_DIRECTIONS:_
Would you repeat each of the lines below exactly?

_PROVIDED MATERIAL:_
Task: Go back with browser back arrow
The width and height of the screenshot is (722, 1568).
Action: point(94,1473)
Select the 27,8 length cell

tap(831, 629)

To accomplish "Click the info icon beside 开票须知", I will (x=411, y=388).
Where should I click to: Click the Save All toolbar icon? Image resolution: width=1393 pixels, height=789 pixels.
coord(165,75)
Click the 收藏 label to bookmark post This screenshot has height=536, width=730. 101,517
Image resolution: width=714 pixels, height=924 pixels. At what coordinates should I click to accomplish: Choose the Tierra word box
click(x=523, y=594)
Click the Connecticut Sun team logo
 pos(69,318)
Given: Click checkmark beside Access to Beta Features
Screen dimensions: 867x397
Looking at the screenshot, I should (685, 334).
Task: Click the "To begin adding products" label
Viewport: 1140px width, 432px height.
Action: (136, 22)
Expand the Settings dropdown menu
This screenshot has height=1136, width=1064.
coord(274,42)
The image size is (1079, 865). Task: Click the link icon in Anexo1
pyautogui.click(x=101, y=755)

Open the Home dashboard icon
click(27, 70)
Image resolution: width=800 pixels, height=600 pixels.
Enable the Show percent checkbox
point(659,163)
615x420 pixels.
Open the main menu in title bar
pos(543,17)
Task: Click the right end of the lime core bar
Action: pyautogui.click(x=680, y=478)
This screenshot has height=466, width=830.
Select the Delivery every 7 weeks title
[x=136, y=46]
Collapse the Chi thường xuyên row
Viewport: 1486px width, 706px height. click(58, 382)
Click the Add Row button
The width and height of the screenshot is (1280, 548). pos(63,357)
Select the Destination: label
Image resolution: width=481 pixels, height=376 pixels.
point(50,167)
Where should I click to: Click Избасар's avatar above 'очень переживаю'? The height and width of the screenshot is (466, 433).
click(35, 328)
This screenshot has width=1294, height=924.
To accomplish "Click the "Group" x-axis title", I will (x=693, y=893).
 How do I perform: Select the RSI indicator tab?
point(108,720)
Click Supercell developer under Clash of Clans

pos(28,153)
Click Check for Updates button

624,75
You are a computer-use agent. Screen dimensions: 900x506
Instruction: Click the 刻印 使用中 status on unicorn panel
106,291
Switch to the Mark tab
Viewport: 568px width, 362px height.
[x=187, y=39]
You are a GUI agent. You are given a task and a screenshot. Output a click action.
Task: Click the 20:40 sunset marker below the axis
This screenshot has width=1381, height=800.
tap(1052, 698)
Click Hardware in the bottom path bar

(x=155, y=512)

_REPLY TO THE TASK:_
Task: Go back with browser back arrow
The width and height of the screenshot is (722, 1568).
Action: point(94,1473)
Select the 27,8 length cell

tap(831, 629)

To accomplish "Click the info icon beside 开票须知", I will (x=411, y=388).
Where should I click to: Click the Save All toolbar icon? Image resolution: width=1393 pixels, height=789 pixels.
coord(165,75)
Click the 收藏 label to bookmark post This screenshot has height=536, width=730. 101,517
Image resolution: width=714 pixels, height=924 pixels. At what coordinates should I click to accomplish: Choose the Tierra word box
click(x=523, y=594)
Click the Connecticut Sun team logo
 pos(69,318)
Given: Click checkmark beside Access to Beta Features
Screen dimensions: 867x397
Looking at the screenshot, I should (685, 334).
Task: Click the "To begin adding products" label
Viewport: 1140px width, 432px height.
Action: (136, 22)
Expand the Settings dropdown menu
This screenshot has height=1136, width=1064.
coord(274,42)
The image size is (1079, 865). Task: Click the link icon in Anexo1
pyautogui.click(x=101, y=755)

Open the Home dashboard icon
click(27, 70)
Image resolution: width=800 pixels, height=600 pixels.
Enable the Show percent checkbox
point(659,163)
615x420 pixels.
Open the main menu in title bar
pos(543,17)
Task: Click the right end of the lime core bar
Action: pyautogui.click(x=680, y=478)
This screenshot has height=466, width=830.
Select the Delivery every 7 weeks title
[x=136, y=46]
Collapse the Chi thường xuyên row
Viewport: 1486px width, 706px height. click(58, 382)
Click the Add Row button
The width and height of the screenshot is (1280, 548). pos(63,357)
Select the Destination: label
Image resolution: width=481 pixels, height=376 pixels.
point(50,167)
Where should I click to: Click Избасар's avatar above 'очень переживаю'? The height and width of the screenshot is (466, 433).
click(35, 328)
This screenshot has width=1294, height=924.
To accomplish "Click the "Group" x-axis title", I will (x=693, y=893).
 How do I perform: Select the RSI indicator tab?
point(108,720)
Click Supercell developer under Clash of Clans

pos(28,153)
Click Check for Updates button

624,75
You are a computer-use agent. Screen dimensions: 900x506
Instruction: Click the 刻印 使用中 status on unicorn panel
106,291
Switch to the Mark tab
Viewport: 568px width, 362px height.
[x=187, y=39]
You are a GUI agent. You are given a task and a screenshot. Output a click action.
Task: Click the 20:40 sunset marker below the axis
This screenshot has width=1381, height=800.
tap(1052, 698)
Click Hardware in the bottom path bar

(x=155, y=512)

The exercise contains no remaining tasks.